DESCRIPTION OF THE TASK:
Render the stretch of material from the line containing "Open the Plugins menu" through the line containing "Viewport: 1280px width, 800px" as a Markdown table with the columns Row and Line. Number each row and leave out blank lines.

RECORDS SUPPLIED:
======
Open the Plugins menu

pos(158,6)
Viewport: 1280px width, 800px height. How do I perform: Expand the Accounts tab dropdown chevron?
======
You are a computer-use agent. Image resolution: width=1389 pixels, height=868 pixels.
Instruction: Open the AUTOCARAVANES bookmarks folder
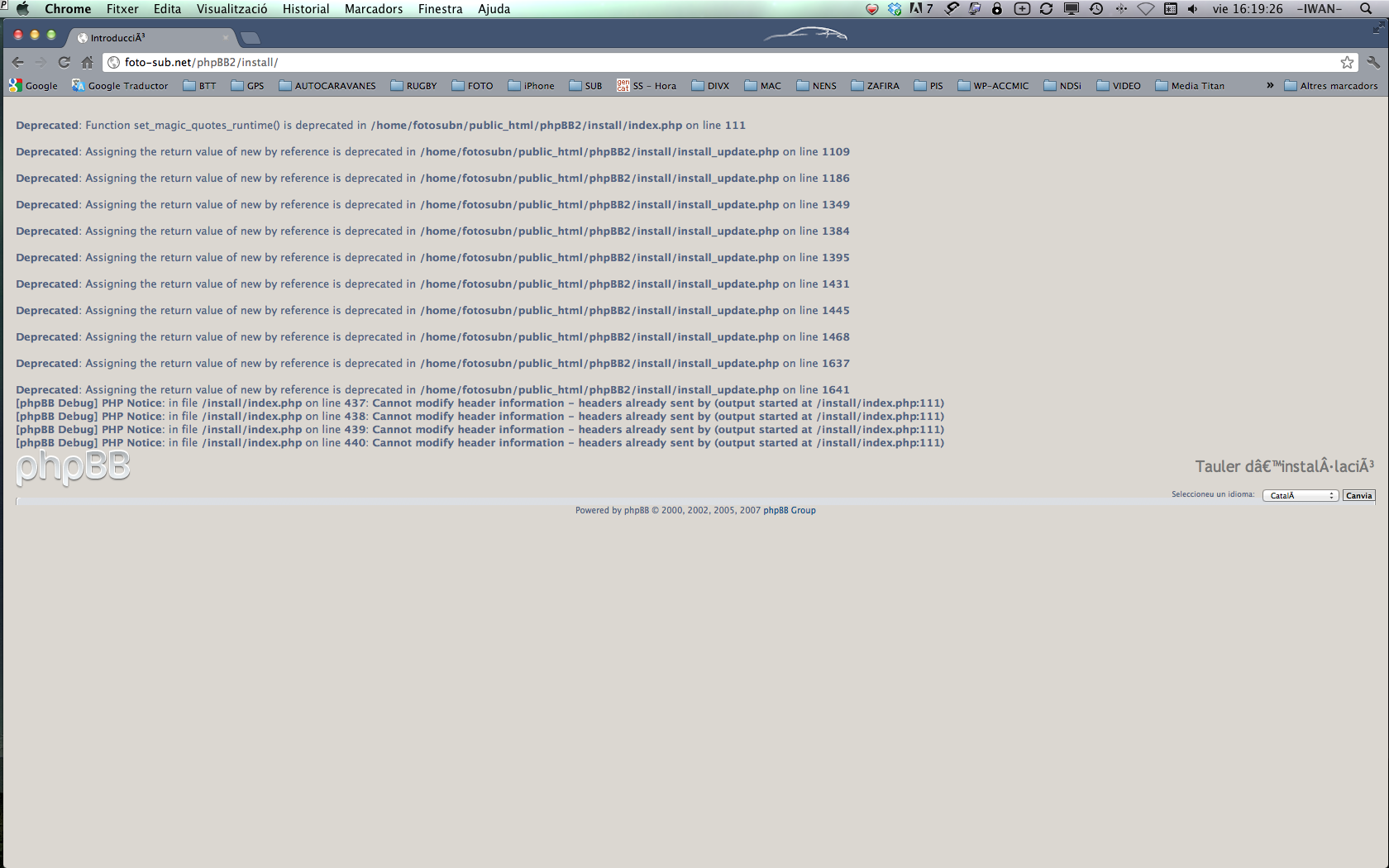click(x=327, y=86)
======
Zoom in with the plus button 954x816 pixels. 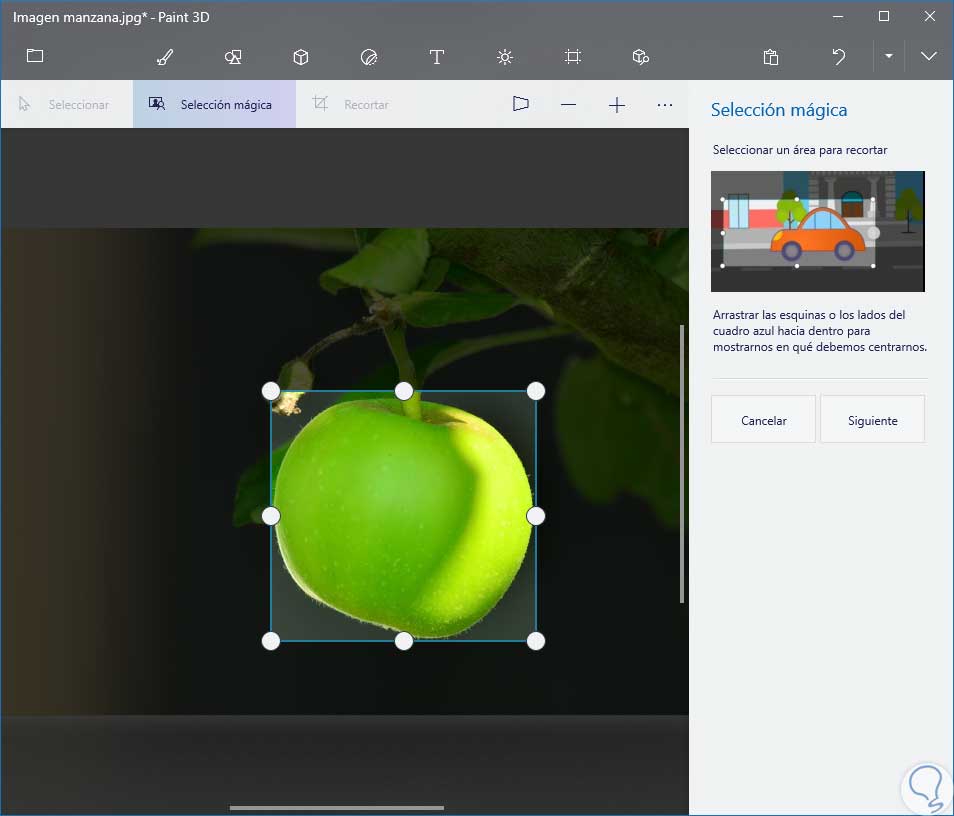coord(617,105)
======
RESULT:
| Row | Line |
|---|---|
| 1 | Open the Plugins menu |
| 2 | pos(158,6) |
| 3 | Viewport: 1280px width, 800px height. How do I perform: Expand the Accounts tab dropdown chevron? |